» THINGS TO DO:
**1.** In the Rethinking CUT post, why does Michael Gilbert think the current CUT ideas will miss the mark? Answer in one to three sentences.
**2.** Answer these questions about the Rethinking CUT post:
(a) On what date and at what time was Bruce Sass's reply sent?
(b) According to Sass, what is fundamentally broken and should be fixed?
(c) Which development model was in use before Testing came about?
**3.** Reproduce the part of the Rethinking CUT post that begins at the words "I think you" and stops after the words "been done right.".

[cut-team] Rethinking CUT
Bruce Sass
bmsass at shaw.ca
Fri Sep 10 19:33:54 UTC 2010
On September 9, 2010 08:13:36 pm Michael Gilbert wrote:
> Hi,
>
> I've been thinking for a while now about the CUT ideas currently
> floating around. The problem I see is that there are a lot of ideas
> for solutions but no concrete (root cause) list of problems those
> solutions are meant to address. Without this all-important first
> step (often used by engineers in problem-solving), I think the
> results will miss the mark, and in the process compound the work for
> many teams without a whole lot of benefit.
I think you have the right kind of idea, but are applying it to the
wrong problem--it is Testing itself which is fundamentally broken and
should be fixed. CUT is a partial (potentially baroque) attempt to work
around that fact... and one which would not be necessary if Testing had
been done right.
The main idea behind what became Testing was to come up with a way for
DDs to continue developing newer software while a release was being
prepared. The possibility of having a constantly usable repository of
fresher software than what was in Stable was brought up as an
additional reason for changing the Unstable + transitory Frozen +
Stable development model which was in use at the time.

» DATASET CONTENT:
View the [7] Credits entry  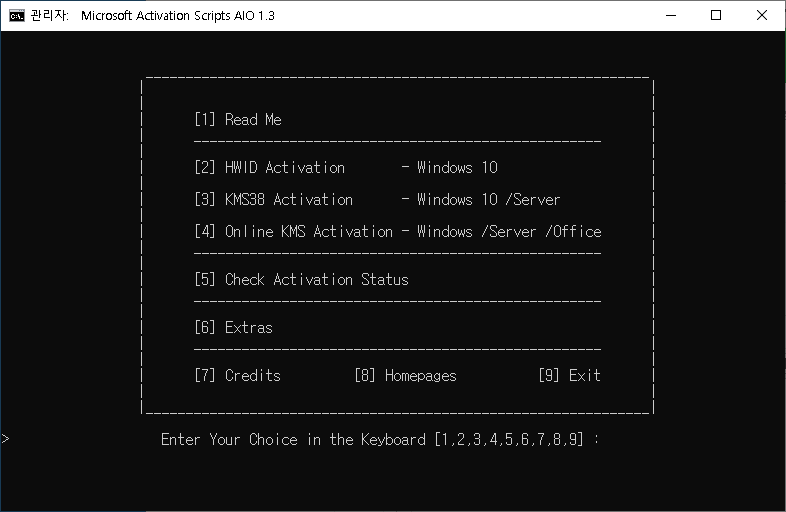point(238,376)
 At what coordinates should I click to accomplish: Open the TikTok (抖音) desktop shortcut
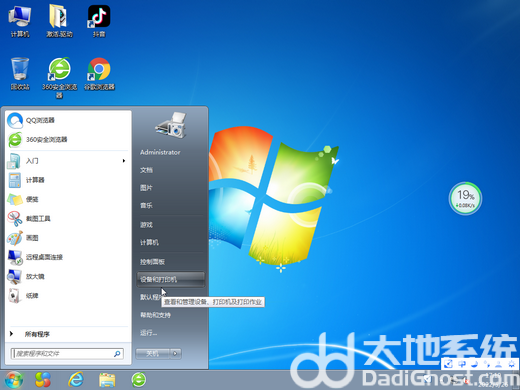tap(99, 21)
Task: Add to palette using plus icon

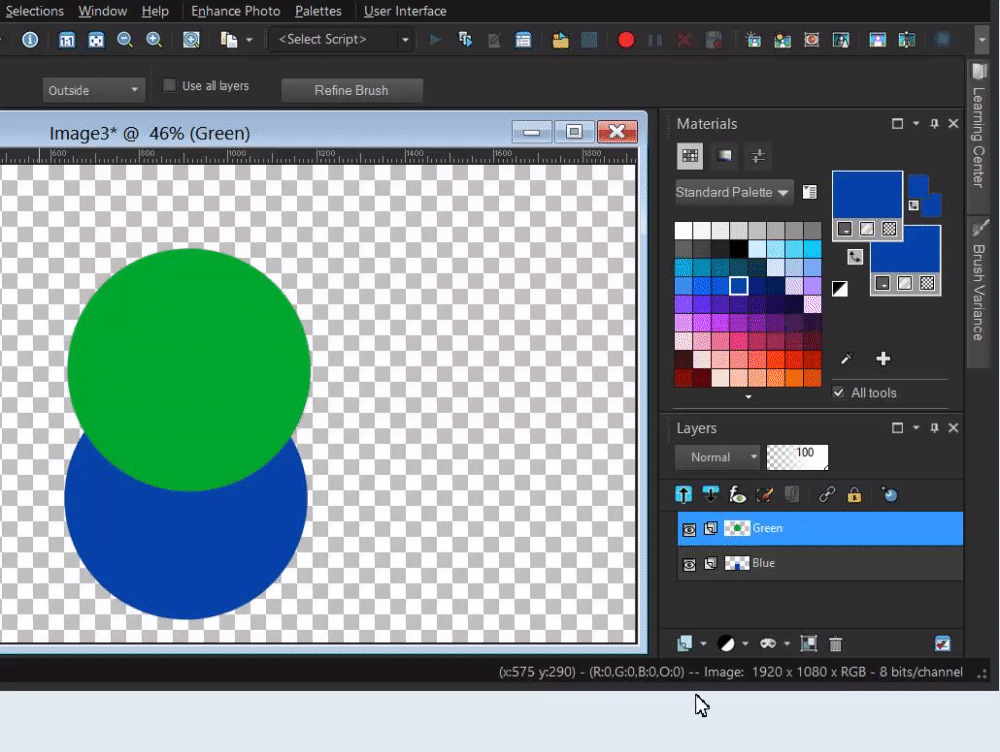Action: (x=883, y=359)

» TASK RESULTS:
**1.** He sees many proposed solutions but no concrete root-cause list of the problems they are meant to solve. Without that first step, he expects the results to miss the mark and add work for many teams with little benefit.

**2.**
(a) Friday, September 10, 2010, at 19:33:54 UTC.
(b) Testing itself.
(c) The Unstable + transitory Frozen + Stable model.

**3.**
I think you have the right kind of idea, but are applying it to the
wrong problem--it is Testing itself which is fundamentally broken and
should be fixed. CUT is a partial (potentially baroque) attempt to work
around that fact... and one which would not be necessary if Testing had
been done right.